→ **What is expected**
Gather every line in the data below that contains the string "pyautogui". Case matters.

## start Provided records

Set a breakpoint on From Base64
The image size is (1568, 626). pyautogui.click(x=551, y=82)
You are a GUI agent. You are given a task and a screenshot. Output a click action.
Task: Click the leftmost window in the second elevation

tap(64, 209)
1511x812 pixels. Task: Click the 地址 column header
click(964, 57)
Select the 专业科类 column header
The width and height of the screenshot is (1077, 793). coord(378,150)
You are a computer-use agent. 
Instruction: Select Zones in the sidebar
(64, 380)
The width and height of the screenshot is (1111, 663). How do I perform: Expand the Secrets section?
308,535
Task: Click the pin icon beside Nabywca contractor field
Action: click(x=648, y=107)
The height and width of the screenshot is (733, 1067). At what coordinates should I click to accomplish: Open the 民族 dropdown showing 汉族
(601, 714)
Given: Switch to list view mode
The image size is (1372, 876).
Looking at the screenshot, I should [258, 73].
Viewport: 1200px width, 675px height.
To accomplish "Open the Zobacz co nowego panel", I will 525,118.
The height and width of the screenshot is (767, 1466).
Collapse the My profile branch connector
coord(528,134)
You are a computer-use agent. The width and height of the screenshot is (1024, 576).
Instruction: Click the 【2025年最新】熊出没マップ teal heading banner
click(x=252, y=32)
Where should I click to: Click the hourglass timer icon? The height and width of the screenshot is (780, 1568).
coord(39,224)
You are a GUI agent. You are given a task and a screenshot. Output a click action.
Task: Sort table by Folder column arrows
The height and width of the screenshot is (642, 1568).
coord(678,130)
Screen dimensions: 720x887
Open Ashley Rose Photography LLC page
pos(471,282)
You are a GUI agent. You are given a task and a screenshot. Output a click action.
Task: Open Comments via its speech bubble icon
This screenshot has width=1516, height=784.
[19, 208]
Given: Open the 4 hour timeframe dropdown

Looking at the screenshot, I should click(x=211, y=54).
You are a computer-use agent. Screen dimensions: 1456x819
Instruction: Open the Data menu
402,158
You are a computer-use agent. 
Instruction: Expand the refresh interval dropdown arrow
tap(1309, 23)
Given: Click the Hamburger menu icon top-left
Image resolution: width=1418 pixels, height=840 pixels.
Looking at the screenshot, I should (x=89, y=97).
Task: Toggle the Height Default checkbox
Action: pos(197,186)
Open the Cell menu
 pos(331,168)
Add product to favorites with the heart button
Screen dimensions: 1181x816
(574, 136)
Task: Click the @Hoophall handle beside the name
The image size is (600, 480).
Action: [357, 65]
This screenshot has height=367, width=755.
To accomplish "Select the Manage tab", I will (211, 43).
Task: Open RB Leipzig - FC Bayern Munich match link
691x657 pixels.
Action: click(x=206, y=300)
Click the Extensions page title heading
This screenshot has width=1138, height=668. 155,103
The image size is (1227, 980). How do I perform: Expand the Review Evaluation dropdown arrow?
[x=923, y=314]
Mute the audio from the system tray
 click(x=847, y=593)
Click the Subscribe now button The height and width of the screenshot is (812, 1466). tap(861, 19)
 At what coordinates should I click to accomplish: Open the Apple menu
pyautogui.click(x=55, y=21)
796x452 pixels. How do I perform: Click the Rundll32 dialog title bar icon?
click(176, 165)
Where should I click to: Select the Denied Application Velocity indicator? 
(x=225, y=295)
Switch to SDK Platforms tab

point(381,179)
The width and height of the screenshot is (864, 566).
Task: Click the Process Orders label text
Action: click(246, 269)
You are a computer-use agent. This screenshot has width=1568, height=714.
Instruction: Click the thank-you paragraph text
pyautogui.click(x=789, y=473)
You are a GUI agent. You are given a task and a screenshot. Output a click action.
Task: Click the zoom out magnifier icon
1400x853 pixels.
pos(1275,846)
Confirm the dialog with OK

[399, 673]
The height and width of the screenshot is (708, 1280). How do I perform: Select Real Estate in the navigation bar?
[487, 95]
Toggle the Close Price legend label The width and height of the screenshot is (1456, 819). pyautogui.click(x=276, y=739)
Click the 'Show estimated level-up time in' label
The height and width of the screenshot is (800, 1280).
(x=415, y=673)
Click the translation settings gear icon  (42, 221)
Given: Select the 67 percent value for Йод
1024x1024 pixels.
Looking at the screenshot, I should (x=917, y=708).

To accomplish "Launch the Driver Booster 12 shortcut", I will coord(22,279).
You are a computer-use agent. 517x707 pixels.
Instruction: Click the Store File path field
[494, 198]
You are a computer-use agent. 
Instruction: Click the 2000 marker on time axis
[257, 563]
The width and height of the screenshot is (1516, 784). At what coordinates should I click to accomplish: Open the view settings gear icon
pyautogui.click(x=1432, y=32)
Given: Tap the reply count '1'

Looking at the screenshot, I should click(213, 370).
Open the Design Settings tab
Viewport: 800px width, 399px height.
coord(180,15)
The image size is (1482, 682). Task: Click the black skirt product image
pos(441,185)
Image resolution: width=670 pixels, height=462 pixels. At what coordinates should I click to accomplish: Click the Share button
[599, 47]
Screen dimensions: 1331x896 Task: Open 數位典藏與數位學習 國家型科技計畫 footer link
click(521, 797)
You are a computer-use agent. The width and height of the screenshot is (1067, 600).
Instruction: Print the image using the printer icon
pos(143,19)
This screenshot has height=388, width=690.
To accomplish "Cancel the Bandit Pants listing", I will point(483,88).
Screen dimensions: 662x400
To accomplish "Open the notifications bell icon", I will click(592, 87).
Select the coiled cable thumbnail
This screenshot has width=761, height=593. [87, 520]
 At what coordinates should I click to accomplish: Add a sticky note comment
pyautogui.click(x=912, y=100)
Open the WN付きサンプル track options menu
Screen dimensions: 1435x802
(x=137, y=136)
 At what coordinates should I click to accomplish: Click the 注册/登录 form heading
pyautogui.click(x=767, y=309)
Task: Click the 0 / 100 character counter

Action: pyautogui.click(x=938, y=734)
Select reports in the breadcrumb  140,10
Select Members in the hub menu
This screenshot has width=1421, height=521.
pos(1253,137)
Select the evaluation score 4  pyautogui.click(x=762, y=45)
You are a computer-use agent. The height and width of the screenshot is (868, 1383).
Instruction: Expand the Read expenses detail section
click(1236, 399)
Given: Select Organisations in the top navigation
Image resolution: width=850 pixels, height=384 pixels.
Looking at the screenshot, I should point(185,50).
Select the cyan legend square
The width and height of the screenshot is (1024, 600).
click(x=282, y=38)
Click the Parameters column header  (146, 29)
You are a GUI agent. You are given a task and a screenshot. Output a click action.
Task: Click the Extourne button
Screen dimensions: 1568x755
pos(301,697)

## end Provided records

→ **Exercise response**
The image size is (1568, 626). pyautogui.click(x=551, y=82)
pyautogui.click(x=55, y=21)
pyautogui.click(x=789, y=473)
Toggle the Close Price legend label The width and height of the screenshot is (1456, 819). pyautogui.click(x=276, y=739)
pyautogui.click(x=1432, y=32)
pyautogui.click(x=912, y=100)
pyautogui.click(x=767, y=309)
Action: pyautogui.click(x=938, y=734)
Select the evaluation score 4  pyautogui.click(x=762, y=45)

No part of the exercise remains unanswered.